Excerpted passage:
* * *

1) If the PC was simply REBOOTED after a crash or blue screen, it would fail to find the SSD at POST, and thus fail to boot. Going into the BIOS at this point would show the SSD as completely missing.
2) If the PC was POWERED OFF and then turned back on, it worked completely normally (after putting the SSD back to the top of the boot priority list). But after some random amount of time, 10-45 minutes, it would do some sort of crash/hang and finally blue screen or stop responding completely.
I kind of figured my SSD was fucked, although I wasn't quite sure how, as when it worked it was 100% fine, data throughput was as fast as ever and so on, I always thought an SSD would either work or it wouldn't, since it's not a mechanical device.
Anyway, as my backups were up to date and in order, and I've been thinking about doing a rebuild for a while anyway as it's an old install of Windows 7 (not that it had been giving me any trouble prior to yesterday evening) - I figured I'd just go for a rebuild. If it was still fucked after the rebuild, I'd know for sure I had a hardware issue, most likely the SSD. (Although it could have been the SATA controller on the motherboard, or something like that, of course.)
So off I went with the rebuild, and since it's a pretty slow process with all the Windows Updates that are required, I did more investigation into the errors I'd been seeing and based on the assumption it was something to do with the SSD I refined my search terms (controller going west? dodgy NAND cell?). I used Mrs AE's laptop for this as my own PC was out of action of course, and she was out for the evening anyway so she wouldn't need it.
Eventually I found this, and I was like OH FOR FUCK'S SAKE, REALLY?

* * *

Data extracts:

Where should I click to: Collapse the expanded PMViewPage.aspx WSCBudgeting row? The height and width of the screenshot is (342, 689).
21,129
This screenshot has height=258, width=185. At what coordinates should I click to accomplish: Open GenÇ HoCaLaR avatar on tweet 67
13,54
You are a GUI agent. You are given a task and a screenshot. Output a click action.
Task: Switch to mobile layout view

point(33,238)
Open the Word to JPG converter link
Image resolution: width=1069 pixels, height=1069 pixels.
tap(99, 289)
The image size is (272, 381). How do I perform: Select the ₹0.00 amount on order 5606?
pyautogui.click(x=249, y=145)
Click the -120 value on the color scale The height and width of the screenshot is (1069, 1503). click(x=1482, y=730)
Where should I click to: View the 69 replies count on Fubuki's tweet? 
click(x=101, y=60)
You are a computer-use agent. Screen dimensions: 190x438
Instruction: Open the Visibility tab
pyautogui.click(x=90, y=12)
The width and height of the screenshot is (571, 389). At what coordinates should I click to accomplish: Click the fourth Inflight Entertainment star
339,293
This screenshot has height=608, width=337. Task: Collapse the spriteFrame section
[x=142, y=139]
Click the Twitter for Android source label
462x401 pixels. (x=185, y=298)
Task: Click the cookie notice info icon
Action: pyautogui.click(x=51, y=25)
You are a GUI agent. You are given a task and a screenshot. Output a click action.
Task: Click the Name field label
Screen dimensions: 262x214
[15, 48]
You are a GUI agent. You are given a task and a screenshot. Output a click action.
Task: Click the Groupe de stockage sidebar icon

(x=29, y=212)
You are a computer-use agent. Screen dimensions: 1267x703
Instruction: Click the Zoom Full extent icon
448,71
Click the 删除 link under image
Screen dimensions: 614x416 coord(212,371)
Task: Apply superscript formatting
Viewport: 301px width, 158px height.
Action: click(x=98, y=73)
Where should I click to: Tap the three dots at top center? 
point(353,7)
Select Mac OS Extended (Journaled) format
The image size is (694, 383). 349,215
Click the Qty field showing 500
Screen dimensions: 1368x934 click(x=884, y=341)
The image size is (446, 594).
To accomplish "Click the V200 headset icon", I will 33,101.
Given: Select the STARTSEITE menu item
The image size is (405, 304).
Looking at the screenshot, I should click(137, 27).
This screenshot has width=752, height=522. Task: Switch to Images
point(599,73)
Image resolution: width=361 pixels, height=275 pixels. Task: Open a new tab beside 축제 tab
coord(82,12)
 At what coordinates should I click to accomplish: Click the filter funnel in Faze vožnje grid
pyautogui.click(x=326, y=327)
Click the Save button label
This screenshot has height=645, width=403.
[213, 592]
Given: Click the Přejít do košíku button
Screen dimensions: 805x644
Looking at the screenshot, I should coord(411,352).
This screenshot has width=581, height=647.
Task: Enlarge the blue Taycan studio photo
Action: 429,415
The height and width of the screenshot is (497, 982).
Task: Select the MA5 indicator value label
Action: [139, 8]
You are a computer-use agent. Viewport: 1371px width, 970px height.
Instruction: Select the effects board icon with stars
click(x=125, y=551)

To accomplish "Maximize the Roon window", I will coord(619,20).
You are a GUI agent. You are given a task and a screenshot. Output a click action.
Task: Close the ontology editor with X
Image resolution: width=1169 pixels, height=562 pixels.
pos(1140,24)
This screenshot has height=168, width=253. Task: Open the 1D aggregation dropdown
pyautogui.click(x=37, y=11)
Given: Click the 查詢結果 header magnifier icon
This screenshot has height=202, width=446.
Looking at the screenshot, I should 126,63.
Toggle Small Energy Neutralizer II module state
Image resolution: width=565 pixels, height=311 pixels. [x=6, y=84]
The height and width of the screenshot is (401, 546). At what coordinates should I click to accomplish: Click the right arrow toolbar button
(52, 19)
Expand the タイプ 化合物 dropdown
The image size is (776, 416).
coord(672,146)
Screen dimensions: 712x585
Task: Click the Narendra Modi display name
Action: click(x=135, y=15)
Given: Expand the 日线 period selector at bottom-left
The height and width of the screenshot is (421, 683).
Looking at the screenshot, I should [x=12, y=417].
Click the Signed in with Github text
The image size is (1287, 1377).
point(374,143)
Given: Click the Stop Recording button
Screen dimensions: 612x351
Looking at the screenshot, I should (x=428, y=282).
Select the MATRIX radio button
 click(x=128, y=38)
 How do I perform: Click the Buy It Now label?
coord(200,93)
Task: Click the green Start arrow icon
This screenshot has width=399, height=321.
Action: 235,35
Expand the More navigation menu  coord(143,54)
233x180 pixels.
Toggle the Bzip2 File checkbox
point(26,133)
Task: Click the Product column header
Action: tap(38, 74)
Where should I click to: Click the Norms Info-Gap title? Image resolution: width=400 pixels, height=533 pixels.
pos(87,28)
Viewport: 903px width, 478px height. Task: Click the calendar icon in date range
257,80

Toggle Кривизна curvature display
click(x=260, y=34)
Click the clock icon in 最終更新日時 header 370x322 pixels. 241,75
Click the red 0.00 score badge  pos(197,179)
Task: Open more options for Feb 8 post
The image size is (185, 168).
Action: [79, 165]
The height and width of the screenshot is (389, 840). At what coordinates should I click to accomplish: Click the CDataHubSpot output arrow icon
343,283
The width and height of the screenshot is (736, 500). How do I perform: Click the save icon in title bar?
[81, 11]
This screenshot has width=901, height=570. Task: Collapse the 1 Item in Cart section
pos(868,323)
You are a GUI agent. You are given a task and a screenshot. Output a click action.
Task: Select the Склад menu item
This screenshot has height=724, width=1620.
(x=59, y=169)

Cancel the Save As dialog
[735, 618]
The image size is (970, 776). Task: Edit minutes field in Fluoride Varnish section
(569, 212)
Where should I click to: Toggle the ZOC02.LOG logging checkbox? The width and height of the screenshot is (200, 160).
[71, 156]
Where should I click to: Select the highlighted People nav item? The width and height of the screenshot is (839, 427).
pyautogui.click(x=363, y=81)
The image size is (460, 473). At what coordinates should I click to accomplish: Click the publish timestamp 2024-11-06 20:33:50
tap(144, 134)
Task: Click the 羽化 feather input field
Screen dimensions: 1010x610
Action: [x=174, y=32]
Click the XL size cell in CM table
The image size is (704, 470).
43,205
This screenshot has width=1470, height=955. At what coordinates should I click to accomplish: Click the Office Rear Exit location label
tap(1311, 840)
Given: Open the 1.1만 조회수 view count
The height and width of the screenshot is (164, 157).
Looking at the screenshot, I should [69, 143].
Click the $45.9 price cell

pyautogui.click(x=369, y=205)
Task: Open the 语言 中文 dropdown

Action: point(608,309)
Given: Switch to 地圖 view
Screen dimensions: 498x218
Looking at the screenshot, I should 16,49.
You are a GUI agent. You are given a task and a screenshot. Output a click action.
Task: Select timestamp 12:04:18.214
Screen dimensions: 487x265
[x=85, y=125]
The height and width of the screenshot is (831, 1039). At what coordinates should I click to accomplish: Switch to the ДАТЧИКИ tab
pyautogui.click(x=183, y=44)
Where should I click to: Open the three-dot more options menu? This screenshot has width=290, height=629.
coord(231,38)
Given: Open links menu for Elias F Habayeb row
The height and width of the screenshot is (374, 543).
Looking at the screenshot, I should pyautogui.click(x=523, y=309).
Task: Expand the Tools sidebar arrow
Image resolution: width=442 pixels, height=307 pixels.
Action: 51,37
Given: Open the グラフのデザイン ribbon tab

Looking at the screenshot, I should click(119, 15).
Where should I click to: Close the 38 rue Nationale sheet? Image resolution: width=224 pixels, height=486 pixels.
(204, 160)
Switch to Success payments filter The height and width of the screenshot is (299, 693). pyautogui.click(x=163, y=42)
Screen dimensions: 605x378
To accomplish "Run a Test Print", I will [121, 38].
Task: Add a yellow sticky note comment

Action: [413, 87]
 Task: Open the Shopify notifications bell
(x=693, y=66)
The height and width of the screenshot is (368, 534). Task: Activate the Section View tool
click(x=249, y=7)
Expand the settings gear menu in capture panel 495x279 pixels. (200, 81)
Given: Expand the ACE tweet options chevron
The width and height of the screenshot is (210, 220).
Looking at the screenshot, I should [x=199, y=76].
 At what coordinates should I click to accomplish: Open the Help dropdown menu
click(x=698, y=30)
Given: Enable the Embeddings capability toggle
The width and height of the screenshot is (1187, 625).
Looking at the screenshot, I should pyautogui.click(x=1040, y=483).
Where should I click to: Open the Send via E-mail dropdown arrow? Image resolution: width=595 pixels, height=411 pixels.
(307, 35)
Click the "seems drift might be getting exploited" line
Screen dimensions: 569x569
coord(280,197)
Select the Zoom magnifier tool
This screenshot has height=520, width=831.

* * *

Questions:
1. Swap "SSD" for "solid-state drive" as you write out everything in the SSD troubleshooting post from "1) If the PC" down to "stop responding completely.".
2. Keep writing the SSD troubleshooting post, starting after its last sentence.

Answers to the problems:
1.
1) If the PC was simply REBOOTED after a crash or blue screen, it would fail to find the solid-state drive at POST, and thus fail to boot. Going into the BIOS at this point would show the solid-state drive as completely missing.
2) If the PC was POWERED OFF and then turned back on, it worked completely normally (after putting the solid-state drive back to the top of the boot priority list). But after some random amount of time, 10-45 minutes, it would do some sort of crash/hang and finally blue screen or stop responding completely.

2.
Fourth post down -
http://forum.crucial.com/t5/Solid-State ... td-p/96549A firmware update for the Crucial M4 that addressed this bizarre issue (who would have seen this one coming?):
Quote:
"Correct a condition where an incorrect response to a SMART counter will cause the m4 drive to become unresponsive after 5184 hours of Power-on time. The drive will recover after a power cycle, however, this failure will repeat once per hour after reaching this point. The condition will allow the end user to successfully update firmware, and poses no risk to user or system data stored on the drive."
I toddled off to Crucial's website and found the firmware (there's actually been another release since the one that fixed the clanger listed above), but it runs as an installer from within Windows itself and applies the upgrade on the next reboot, and of course I'd just blown away my installation of Windows
So as soon as my new install of Windows was in a usable state AND I'D INSTALLED .NET4 AS THE CRUCIAL UPDATER NEEDS THAT (FFS), and now horribly aware that my PC could commit hari-kari at a moment's notice because the issue was fundamentally to do with the firmware on the SSD rather than a Windows/hardware issue, I ran the Crucial firmware updater, it rebooted the PC, applied the firmware upgrade and carried on booting into Windows.
That was last night, (like, ALL of last night), I stayed up until about 2am getting all the Windows Updates on, and I'm still in the process of getting everything else installed/patched/configured. Office, Steam, Origin, backup software, Afterburner, FTP client, browsers and so on - fortunately my backup regime is very good so it's all fairly straightforward (even stuff like my Firefox bookmarks I regularly backup), and I keep all my usernames and passwords in an encrypted document for example - so nothing has been lost, it's just a lengthy process.
PC has been behaving itself fine so it's definitely fixed the problem, although annoyingly there was no need to rebuild it after all.
But seriously, what the fuck?
Correct a condition where an incorrect response to a SMART counter will cause the m4 drive to become unresponsive after 5184 hours of Power-on timeI mean, really.